[What you should do]: If a line holds the word "tweet", copy it from the entries.
*** Opening of Given data ***
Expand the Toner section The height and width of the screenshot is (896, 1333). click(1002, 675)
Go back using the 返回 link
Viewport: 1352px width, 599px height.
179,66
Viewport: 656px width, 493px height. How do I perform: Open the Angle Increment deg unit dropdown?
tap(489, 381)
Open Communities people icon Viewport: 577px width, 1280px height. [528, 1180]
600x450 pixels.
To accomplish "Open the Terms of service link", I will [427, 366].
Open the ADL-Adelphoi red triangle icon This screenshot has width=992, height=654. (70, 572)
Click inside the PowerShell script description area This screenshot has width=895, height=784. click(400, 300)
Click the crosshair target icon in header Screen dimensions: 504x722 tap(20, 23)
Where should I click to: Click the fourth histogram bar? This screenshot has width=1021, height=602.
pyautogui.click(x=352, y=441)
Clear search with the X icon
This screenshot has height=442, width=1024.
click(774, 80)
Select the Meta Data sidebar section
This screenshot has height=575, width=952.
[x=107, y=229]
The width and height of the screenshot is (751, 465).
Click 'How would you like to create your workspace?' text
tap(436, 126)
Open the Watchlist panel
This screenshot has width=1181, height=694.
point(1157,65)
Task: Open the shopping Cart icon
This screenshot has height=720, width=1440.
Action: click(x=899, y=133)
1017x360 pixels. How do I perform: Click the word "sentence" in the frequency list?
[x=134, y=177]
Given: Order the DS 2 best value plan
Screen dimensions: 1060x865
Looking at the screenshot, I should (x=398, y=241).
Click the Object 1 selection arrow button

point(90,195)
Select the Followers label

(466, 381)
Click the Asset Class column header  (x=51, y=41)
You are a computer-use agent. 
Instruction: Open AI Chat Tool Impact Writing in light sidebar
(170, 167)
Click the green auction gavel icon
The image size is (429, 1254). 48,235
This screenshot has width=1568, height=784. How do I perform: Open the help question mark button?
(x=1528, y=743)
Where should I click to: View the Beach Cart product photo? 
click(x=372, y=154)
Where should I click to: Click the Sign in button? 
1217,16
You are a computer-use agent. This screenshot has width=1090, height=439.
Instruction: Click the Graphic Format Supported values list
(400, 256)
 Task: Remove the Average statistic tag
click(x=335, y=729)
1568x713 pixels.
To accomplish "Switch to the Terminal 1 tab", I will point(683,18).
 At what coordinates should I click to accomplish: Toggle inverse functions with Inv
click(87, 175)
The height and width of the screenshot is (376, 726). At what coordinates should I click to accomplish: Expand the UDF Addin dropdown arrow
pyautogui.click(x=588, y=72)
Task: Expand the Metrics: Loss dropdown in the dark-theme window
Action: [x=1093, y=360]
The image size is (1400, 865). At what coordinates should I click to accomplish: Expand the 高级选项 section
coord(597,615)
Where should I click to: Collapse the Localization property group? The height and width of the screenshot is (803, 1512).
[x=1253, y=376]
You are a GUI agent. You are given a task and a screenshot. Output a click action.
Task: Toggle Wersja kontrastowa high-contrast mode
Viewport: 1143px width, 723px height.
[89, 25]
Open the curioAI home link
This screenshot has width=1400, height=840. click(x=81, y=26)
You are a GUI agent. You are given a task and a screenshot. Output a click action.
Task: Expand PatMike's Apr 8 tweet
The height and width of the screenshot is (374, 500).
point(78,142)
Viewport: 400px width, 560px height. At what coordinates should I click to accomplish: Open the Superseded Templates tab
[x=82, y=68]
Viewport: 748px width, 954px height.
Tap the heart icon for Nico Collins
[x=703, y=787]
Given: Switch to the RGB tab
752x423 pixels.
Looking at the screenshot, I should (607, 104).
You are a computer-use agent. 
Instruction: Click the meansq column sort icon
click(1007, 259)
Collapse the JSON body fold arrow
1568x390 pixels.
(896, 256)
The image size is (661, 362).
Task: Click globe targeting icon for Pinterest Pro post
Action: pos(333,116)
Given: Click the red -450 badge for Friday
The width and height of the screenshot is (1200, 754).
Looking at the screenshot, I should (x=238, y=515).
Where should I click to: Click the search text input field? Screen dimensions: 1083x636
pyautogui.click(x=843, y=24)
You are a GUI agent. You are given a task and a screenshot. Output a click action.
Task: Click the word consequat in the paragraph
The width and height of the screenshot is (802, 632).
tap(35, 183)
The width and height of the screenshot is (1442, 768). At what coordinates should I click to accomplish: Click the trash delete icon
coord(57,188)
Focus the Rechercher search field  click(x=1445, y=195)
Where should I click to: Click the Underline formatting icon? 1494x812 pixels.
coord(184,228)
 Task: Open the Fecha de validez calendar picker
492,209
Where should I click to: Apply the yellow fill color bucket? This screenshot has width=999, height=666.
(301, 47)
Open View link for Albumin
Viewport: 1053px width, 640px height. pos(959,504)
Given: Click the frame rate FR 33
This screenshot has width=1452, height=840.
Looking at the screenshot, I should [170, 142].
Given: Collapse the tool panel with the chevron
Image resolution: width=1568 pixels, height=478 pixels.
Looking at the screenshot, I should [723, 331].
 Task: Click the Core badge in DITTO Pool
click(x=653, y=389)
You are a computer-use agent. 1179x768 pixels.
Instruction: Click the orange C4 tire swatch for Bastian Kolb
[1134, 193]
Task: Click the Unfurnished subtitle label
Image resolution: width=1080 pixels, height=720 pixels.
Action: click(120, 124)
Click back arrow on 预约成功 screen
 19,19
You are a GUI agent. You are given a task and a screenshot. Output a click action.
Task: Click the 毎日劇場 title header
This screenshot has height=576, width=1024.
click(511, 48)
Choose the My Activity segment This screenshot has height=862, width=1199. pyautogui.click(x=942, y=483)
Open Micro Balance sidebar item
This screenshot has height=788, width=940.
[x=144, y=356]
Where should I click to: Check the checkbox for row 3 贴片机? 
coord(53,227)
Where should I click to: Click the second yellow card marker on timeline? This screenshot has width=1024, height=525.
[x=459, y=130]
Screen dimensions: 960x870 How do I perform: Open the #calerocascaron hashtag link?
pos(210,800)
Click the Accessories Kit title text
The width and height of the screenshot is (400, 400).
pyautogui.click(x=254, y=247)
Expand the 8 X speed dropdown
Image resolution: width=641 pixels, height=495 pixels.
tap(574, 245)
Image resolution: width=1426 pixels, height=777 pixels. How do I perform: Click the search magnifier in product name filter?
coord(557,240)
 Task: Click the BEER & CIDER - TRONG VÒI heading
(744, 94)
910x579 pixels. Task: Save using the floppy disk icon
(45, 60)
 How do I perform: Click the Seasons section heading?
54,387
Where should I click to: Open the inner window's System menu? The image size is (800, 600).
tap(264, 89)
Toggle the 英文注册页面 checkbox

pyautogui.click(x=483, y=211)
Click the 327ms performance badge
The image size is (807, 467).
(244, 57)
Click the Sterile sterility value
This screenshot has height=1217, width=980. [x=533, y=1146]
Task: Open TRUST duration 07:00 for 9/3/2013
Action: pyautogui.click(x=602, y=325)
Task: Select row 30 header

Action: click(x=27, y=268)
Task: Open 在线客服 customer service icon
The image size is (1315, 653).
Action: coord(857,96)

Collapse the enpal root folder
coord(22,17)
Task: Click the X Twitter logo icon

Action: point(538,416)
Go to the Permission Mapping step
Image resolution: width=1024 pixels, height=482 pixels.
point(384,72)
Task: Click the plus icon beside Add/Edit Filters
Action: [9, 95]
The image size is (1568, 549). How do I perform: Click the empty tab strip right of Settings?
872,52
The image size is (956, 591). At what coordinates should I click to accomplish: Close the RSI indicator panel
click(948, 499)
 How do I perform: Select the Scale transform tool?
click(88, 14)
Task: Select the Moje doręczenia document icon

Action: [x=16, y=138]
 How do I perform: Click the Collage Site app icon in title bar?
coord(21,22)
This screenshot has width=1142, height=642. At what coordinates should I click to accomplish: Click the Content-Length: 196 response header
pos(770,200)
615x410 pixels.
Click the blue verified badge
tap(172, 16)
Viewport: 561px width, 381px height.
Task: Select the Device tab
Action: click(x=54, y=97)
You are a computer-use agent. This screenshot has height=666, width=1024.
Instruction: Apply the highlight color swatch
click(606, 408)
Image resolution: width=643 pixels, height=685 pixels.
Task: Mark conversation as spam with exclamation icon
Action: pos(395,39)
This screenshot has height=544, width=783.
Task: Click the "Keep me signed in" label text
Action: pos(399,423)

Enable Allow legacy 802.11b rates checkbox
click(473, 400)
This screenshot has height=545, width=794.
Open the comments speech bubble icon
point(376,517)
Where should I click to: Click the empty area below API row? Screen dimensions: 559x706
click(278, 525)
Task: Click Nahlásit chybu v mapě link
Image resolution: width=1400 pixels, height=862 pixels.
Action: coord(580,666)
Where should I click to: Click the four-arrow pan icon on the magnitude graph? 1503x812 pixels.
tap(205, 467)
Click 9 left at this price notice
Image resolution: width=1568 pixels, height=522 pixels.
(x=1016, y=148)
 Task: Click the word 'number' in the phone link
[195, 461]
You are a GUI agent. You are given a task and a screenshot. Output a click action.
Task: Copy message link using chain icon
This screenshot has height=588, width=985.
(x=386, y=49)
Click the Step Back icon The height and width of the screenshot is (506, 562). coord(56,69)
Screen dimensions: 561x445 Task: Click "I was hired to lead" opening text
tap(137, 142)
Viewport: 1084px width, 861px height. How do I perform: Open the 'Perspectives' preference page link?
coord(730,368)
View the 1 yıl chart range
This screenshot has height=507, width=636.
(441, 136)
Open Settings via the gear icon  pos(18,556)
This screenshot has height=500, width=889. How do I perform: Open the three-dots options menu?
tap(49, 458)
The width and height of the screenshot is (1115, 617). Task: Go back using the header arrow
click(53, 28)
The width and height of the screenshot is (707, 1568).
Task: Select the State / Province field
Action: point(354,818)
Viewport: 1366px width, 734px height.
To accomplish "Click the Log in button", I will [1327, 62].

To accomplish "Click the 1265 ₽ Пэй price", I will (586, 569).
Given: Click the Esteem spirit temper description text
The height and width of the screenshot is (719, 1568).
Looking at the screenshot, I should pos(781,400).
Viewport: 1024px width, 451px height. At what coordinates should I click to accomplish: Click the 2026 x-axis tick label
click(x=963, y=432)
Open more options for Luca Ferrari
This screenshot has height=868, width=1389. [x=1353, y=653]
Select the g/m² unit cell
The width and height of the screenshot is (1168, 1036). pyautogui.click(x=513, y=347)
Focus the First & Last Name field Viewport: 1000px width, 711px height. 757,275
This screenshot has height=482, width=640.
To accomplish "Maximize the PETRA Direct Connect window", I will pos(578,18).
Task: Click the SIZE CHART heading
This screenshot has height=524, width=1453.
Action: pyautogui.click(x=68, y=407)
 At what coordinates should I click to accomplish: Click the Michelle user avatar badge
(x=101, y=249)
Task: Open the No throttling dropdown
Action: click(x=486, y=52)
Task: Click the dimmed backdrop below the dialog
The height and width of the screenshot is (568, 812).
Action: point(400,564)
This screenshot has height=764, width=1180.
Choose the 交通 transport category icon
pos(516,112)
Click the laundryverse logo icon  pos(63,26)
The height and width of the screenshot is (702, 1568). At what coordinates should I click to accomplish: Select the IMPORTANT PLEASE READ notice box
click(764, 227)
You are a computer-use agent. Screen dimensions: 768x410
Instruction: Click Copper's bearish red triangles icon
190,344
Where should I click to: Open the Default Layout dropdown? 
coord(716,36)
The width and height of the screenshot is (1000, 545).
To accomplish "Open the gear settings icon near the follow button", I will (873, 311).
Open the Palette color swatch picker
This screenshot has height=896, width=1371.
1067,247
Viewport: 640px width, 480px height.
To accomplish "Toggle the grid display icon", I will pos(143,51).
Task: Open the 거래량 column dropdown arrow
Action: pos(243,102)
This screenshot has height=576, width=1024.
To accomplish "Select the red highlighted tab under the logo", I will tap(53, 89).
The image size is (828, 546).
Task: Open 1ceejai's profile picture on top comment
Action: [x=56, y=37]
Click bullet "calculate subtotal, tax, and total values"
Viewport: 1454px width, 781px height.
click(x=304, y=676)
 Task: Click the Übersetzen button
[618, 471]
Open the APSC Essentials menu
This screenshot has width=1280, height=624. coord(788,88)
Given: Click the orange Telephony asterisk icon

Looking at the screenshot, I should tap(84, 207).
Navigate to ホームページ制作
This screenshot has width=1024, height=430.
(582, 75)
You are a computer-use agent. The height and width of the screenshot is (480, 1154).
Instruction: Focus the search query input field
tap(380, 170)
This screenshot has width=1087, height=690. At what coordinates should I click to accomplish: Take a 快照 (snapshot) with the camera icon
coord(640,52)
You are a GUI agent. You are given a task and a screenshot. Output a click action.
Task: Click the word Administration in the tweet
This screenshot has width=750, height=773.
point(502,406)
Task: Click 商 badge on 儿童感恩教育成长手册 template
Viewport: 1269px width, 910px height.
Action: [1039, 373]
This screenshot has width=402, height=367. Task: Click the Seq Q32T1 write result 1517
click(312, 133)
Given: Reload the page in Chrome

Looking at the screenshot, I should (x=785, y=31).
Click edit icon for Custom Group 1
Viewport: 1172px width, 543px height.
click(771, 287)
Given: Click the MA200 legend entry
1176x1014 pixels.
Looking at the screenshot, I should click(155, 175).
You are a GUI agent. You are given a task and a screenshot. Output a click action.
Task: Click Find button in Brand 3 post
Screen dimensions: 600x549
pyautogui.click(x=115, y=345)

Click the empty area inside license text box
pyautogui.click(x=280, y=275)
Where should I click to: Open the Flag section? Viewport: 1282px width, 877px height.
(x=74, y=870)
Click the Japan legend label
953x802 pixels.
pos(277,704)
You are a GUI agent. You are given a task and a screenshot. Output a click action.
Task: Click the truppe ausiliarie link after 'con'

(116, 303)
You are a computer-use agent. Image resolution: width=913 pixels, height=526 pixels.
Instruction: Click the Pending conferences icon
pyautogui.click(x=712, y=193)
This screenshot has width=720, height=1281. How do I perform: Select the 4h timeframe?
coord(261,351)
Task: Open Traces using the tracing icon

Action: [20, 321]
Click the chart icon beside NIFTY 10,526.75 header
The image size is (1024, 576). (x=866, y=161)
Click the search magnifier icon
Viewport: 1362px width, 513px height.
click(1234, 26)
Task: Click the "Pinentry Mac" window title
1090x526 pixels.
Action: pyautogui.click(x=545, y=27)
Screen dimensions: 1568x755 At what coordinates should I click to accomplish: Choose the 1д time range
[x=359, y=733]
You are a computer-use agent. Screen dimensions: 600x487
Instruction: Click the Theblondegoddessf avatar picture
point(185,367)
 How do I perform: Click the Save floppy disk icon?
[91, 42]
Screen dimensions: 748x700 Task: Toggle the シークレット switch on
*** Close of Given data ***
[Response]:
Task: Expand PatMike's Apr 8 tweet
Task: Click the word Administration in the tweet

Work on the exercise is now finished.